Chico, though is about 150 miles from the Pacific Ocean and doesn’t get a ton of rain. So, how do redwoods survive in the Central Valley?
They get a lot of help from humans. In other words, these trees have to be watered “unnaturally”—otherwise they would never survive the multiple 100-plus degree days Chico endures each summer.
They can’t survive inland without being watered. This has a lot to do with their shallow root system. Deeper roots would be able to hold water and perhaps tap into the aquifer.
A sign at the nature center grove states, “Coastal Redwood Grove, automatic irrigation system designed by Tyler Cavaness and Scout Troop 358. Materials and support donated by Guy Rents, Chico Sprinkler, Buttes Pipe and Supply, Chico Breakfast Lions Club, Chico Kiwanis Club.”
The other grove was at one time given water by a caretaker who found it his personal mission to keep the trees alive. The Chico Enterprise Record wrote about this gentleman several years ago.
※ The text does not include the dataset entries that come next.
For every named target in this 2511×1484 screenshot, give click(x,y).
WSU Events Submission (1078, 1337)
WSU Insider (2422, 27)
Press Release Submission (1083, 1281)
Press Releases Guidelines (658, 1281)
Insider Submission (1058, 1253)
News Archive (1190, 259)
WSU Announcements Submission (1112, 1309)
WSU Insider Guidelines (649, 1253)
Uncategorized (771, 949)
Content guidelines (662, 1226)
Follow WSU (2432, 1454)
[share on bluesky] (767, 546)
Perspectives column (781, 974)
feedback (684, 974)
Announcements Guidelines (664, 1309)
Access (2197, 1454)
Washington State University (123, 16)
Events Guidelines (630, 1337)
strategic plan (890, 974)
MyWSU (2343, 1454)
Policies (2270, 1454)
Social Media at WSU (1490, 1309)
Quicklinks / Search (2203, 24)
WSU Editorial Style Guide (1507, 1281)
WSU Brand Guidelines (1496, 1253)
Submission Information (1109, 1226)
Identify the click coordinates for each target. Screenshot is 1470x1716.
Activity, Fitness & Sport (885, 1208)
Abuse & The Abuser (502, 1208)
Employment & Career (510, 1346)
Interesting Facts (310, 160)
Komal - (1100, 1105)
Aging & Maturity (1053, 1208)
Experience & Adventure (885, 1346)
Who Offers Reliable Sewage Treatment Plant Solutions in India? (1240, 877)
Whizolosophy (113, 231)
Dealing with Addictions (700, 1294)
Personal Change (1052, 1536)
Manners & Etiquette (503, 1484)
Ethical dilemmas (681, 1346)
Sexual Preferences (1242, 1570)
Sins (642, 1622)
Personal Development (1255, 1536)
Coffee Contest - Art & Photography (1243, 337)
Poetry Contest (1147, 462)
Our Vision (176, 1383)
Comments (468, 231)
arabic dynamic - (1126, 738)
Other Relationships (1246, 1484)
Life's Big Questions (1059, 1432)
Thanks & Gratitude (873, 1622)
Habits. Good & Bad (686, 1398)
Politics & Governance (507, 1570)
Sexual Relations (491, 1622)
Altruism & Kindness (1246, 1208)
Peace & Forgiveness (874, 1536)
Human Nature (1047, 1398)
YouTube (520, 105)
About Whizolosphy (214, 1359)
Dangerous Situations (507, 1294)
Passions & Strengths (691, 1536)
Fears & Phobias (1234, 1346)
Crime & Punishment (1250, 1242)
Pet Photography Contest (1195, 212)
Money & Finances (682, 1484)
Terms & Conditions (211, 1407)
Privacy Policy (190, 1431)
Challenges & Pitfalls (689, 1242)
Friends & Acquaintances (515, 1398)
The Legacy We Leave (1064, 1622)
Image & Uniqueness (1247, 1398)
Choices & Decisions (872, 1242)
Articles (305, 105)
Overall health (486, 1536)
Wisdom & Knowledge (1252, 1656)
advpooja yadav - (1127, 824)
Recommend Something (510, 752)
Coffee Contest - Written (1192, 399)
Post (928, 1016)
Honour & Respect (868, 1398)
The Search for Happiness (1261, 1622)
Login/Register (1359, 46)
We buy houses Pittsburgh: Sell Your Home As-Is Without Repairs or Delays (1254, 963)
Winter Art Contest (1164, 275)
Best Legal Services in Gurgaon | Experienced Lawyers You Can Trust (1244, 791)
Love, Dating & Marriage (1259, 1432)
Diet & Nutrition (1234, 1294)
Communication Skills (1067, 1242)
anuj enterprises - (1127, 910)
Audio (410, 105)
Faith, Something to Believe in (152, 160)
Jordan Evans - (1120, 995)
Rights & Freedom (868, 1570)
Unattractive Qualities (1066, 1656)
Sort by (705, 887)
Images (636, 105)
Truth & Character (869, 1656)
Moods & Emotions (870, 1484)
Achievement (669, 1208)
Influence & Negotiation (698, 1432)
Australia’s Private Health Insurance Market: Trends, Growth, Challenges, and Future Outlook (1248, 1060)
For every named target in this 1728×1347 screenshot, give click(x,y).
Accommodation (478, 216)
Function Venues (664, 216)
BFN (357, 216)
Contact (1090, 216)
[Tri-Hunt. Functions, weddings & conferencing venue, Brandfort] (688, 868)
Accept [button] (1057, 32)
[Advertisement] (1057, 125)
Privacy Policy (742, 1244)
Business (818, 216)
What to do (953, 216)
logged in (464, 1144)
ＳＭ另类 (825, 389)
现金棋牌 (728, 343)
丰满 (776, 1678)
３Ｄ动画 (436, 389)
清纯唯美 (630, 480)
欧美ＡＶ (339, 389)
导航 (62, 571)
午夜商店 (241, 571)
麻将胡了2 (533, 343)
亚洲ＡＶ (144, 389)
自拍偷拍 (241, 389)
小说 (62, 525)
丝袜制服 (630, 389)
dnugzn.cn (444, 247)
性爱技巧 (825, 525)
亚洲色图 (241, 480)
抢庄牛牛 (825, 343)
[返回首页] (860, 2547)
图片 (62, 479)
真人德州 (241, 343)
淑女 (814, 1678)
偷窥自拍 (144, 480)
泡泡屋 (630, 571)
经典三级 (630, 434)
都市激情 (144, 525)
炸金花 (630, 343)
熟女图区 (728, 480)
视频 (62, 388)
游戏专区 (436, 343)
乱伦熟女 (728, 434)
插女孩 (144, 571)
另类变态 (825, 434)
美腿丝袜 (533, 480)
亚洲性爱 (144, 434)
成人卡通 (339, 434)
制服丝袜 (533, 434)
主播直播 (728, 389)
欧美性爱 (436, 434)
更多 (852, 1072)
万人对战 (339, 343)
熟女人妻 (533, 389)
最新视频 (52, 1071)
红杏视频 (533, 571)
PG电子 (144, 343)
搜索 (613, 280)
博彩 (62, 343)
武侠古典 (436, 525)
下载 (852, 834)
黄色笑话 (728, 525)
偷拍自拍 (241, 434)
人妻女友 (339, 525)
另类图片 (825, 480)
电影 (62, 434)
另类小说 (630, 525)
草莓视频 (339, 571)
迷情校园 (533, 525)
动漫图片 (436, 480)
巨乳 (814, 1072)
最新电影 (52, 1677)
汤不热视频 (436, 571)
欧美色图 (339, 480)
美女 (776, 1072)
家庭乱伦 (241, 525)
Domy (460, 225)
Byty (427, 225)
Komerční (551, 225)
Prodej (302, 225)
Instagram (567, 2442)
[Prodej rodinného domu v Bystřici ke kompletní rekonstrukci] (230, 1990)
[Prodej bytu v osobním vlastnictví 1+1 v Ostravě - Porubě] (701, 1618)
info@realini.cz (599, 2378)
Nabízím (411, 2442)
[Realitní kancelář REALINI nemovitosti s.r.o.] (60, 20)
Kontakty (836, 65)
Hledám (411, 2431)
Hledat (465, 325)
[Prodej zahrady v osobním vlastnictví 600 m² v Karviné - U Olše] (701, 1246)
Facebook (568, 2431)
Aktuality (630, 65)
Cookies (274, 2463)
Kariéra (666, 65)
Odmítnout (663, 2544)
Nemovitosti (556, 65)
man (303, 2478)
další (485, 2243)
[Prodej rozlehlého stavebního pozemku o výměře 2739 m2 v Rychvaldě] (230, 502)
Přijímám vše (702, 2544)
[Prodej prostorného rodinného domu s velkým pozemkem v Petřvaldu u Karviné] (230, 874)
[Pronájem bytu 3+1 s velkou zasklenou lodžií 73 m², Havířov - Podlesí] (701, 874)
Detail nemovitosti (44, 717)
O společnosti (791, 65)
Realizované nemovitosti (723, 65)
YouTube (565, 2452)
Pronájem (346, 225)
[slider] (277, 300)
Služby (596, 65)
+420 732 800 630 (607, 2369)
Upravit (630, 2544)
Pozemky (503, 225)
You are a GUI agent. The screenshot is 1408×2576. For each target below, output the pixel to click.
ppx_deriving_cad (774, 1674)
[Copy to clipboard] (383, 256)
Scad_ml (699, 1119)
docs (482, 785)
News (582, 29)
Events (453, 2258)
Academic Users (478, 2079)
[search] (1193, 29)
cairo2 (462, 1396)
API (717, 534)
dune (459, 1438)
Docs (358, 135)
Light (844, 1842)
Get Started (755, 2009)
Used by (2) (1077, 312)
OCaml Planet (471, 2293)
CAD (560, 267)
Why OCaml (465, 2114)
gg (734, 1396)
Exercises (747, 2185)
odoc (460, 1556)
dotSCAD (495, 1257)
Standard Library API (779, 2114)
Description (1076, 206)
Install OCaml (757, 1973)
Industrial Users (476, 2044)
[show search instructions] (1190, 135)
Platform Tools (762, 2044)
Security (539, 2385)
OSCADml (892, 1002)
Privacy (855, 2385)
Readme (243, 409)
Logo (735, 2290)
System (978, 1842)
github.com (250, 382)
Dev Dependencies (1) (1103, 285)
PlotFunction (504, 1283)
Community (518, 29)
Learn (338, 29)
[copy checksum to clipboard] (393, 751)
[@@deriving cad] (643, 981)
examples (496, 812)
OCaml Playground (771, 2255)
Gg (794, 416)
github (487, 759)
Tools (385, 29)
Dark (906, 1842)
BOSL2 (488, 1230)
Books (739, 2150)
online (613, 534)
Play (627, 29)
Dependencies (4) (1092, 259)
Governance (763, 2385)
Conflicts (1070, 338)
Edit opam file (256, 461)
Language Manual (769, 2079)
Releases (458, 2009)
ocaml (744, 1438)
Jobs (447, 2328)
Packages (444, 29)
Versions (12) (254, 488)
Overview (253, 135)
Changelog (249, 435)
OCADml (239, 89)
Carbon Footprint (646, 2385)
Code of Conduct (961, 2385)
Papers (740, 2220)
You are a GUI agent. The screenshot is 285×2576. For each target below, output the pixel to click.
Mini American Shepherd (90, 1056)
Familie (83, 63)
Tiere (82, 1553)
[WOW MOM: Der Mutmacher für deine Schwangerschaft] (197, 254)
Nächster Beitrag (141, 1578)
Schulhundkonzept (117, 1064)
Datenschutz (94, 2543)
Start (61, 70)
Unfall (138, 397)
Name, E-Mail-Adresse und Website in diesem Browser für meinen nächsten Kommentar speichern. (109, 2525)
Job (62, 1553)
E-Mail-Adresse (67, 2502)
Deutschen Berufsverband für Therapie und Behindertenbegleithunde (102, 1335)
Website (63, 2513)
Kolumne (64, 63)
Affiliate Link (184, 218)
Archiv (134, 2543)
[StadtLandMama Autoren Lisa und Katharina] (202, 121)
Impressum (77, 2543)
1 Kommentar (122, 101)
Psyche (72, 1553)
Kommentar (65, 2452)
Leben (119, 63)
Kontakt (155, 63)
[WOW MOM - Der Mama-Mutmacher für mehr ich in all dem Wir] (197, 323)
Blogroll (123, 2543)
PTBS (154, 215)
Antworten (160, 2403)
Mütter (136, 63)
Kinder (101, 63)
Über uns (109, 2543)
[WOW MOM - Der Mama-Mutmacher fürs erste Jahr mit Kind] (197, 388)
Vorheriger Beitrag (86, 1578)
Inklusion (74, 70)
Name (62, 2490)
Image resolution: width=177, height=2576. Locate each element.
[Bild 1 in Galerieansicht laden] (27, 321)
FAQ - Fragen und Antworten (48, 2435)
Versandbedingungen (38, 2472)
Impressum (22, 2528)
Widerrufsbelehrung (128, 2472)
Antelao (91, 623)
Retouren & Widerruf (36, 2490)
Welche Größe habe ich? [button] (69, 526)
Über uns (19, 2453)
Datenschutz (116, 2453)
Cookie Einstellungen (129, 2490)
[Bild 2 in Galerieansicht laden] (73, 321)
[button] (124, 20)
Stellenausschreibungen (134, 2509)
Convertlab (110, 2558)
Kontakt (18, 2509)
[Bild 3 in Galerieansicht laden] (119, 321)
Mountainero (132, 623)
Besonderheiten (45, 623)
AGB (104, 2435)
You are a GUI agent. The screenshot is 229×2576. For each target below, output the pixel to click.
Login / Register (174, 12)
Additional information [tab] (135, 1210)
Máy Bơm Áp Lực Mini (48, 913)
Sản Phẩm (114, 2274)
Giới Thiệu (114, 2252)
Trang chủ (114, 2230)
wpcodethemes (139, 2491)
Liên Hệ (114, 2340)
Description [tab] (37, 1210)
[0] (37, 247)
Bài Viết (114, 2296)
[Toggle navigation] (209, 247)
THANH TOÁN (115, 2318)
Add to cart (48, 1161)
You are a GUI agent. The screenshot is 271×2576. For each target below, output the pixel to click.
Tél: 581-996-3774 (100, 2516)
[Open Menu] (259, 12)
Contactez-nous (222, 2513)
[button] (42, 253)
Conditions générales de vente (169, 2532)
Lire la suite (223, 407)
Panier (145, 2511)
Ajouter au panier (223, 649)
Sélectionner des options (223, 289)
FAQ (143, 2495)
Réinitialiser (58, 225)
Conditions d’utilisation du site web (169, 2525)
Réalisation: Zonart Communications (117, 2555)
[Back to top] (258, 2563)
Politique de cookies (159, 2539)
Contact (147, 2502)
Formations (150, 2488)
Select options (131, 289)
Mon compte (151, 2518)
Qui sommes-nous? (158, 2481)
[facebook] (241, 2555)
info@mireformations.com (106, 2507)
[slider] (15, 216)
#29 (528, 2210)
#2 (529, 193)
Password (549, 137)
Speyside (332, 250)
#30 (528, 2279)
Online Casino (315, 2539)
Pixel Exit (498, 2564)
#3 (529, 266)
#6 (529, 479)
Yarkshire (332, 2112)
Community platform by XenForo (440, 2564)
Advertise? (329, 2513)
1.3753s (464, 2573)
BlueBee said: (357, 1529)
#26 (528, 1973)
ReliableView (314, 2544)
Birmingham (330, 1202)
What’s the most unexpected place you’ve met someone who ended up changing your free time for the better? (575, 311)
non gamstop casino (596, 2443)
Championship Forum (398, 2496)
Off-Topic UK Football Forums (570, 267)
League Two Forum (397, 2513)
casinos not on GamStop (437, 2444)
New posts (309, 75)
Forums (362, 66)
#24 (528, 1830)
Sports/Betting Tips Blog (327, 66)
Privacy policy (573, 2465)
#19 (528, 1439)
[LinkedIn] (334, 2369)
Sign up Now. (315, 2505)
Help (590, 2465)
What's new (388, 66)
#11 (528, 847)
According to the Chico News & Review newspaper, the redwoods were planted by pioneer John Bidwell, for whom the park is named.
It’s not unusual for a redwood to be more than 350 feet tall and be 27 feet wide. They are magnificent creatures that should be revered and not turned into decks, fences or furniture.
Whoever continues to be responsible for allowing them to thrive in Chico outside their normal coastal environment, thank you. Whether it’s a good use of water during a drought, well, I’ll take shorter and fewer showers—give my share of water to the trees. They are too magical not to save. I hope people know how special this is to have these trees here.